(Given information begins)

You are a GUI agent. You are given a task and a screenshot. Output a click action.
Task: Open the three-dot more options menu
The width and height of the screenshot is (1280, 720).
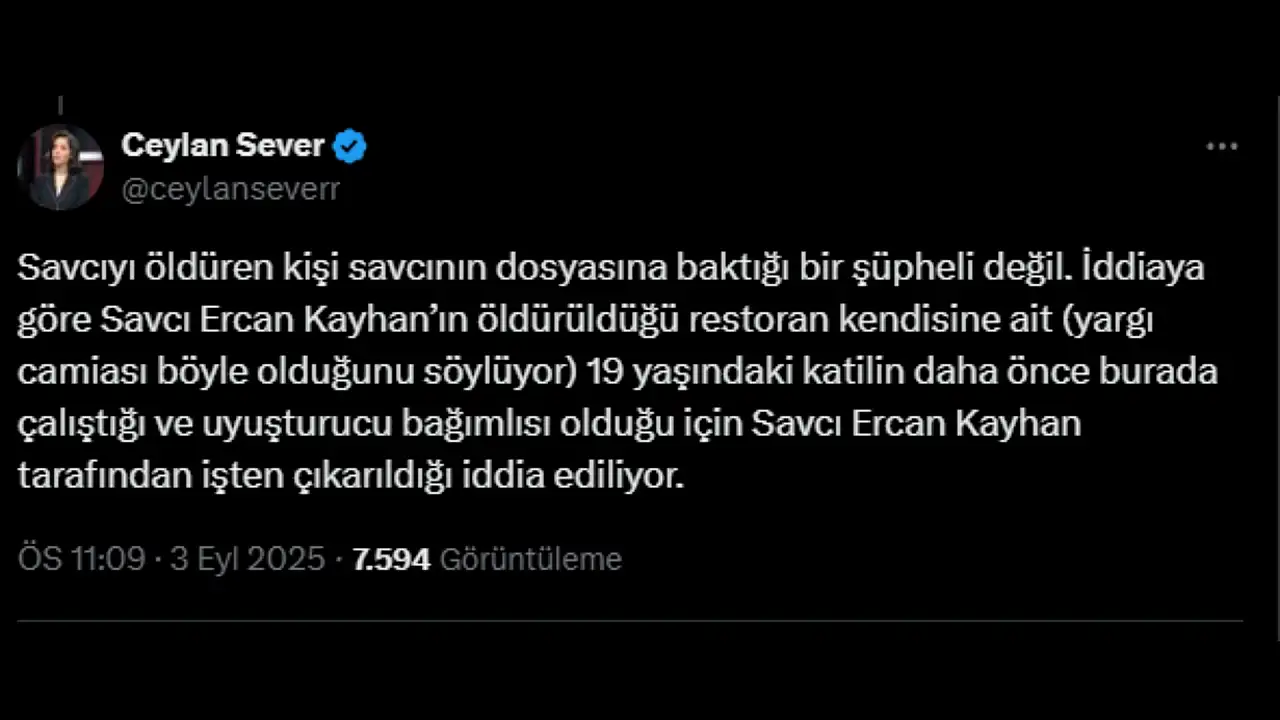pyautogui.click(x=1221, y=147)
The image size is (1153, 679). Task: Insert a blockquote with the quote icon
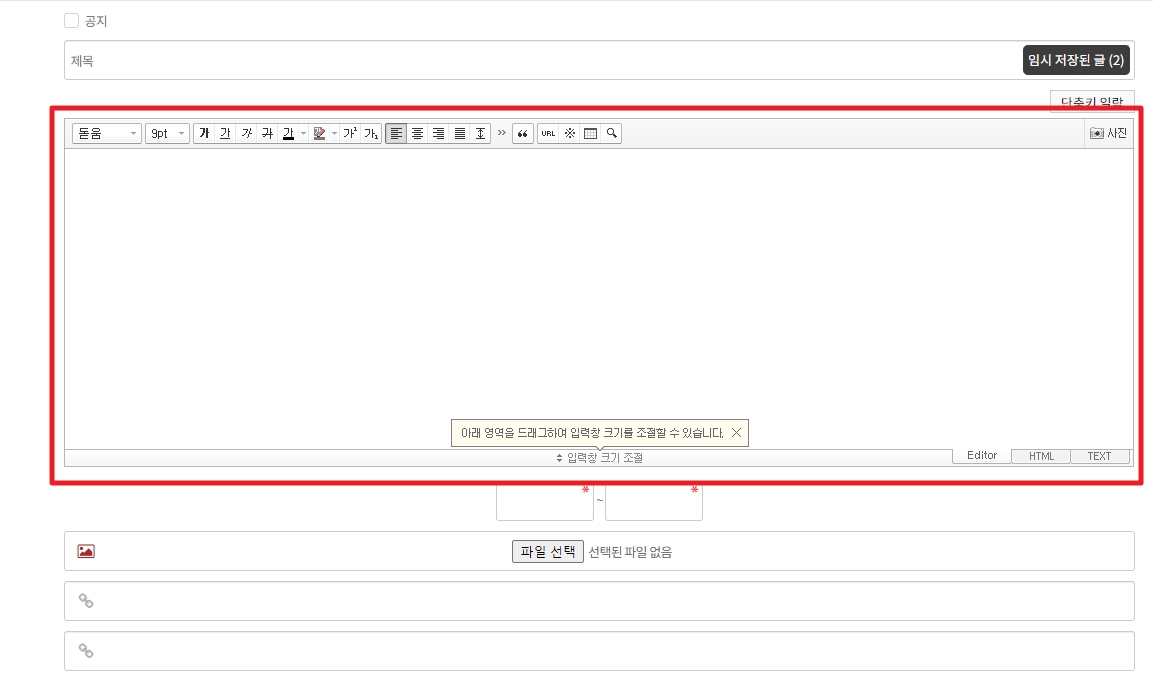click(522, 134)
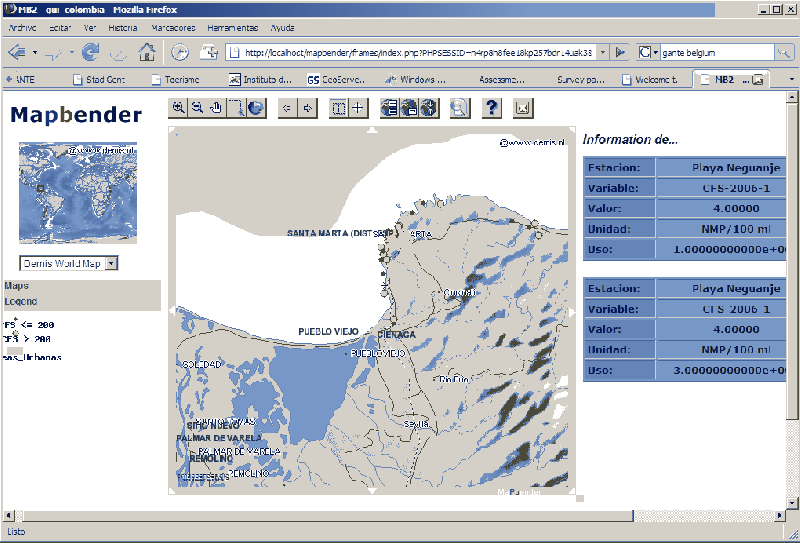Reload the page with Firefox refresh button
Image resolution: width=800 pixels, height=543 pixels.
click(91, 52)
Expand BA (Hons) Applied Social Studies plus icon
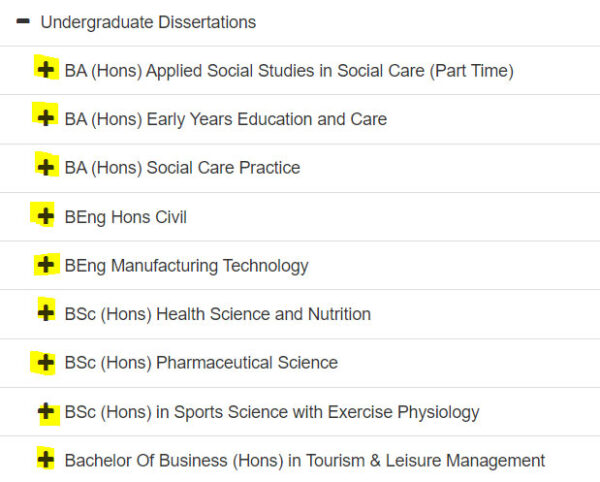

(Given information ends)

What you have to do: The reply must hold every line above exactly as written and none of the pictures.

Response to this task:
You are a GUI agent. You are given a task and a screenshot. Output a click action.
Task: Open the three-dot more options menu
The width and height of the screenshot is (1280, 720).
pyautogui.click(x=1221, y=147)
The image size is (1153, 679). Task: Insert a blockquote with the quote icon
click(522, 134)
Reload the page with Firefox refresh button
Image resolution: width=800 pixels, height=543 pixels.
click(91, 52)
Expand BA (Hons) Applied Social Studies plus icon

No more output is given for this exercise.